Former Botswana President Ian Khama also added his voice, expressing concern that Zimbabweans are still living under colonial-type repression 40 years after independence.

“Now 40 years later and under majority rule, nothing seems to have changed for the long suffering people of Zimbabwe other than the name of the county and that of its leaders. Free Zimbabwe,” Khama said.

However, in the wake of an international attack on Harare’s use of force to brutalise citizens, the government yesterday claimed that videos and pictures circulating of a country in crisis were doctored.

Meanwhile, a South African broadcaster has claimed that some countries in the world were likely to push for Zimbabwe to be put on the United Nations Security Council agenda over gross human rights violations.

Zimbabwe was last put on the UN Security Council agenda in 2008 after several opposition members and supporters were killed during a run-off election which was later boycotted by the late opposition leader MDC Alliance president Morgan Tsvangirai over the killings.

The broadcaster, Sophie Mokoena tweeted after the hashtag campaign #ZimbabweanLivesMatter continued trending yesterday to raise alarm to the world over the human rights abuses in Zimbabwe.
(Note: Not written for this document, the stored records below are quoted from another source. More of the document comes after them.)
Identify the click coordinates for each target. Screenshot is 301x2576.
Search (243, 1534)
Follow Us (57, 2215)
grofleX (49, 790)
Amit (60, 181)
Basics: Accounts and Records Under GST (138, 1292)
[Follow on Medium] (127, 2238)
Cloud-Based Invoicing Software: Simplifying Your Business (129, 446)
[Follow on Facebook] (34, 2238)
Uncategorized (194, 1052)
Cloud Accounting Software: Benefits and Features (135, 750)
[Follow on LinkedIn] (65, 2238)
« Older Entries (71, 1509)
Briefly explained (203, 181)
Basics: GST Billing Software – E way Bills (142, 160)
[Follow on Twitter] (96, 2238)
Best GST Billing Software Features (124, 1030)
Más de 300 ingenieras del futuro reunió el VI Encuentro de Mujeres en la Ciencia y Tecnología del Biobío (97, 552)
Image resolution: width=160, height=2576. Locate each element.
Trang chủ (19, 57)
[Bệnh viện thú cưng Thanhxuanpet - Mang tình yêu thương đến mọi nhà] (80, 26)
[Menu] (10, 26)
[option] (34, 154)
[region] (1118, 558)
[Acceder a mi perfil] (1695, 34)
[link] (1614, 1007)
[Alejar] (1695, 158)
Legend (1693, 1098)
“Some countries are likely to push for Zimbabwe to be on the agenda of the UN Security council, watch #sabcnews channel 404 for updates or follow @sherwiebp,” Mokoena posted.

In 2008, several European countries requested the UN Security Council to put Zimbabwe on its agenda which resulted in the Security Council issuing a statement on June 23, 2008 before the run-off election.

Through the deputy secretary-general of the Security Council Asha-Rose Mtengeti Migiro on June 23, 2008, the council condemned the use of violence against the opposition ahead of the second round of the presidential elections held on June 27.

Scores of opposition activists and other Zimbabweans were killed by the Zanu PF government, others were assaulted and thousands displaced, including women and children as Mugabe battled to overturn a first round poll defeat to Tsvangirai.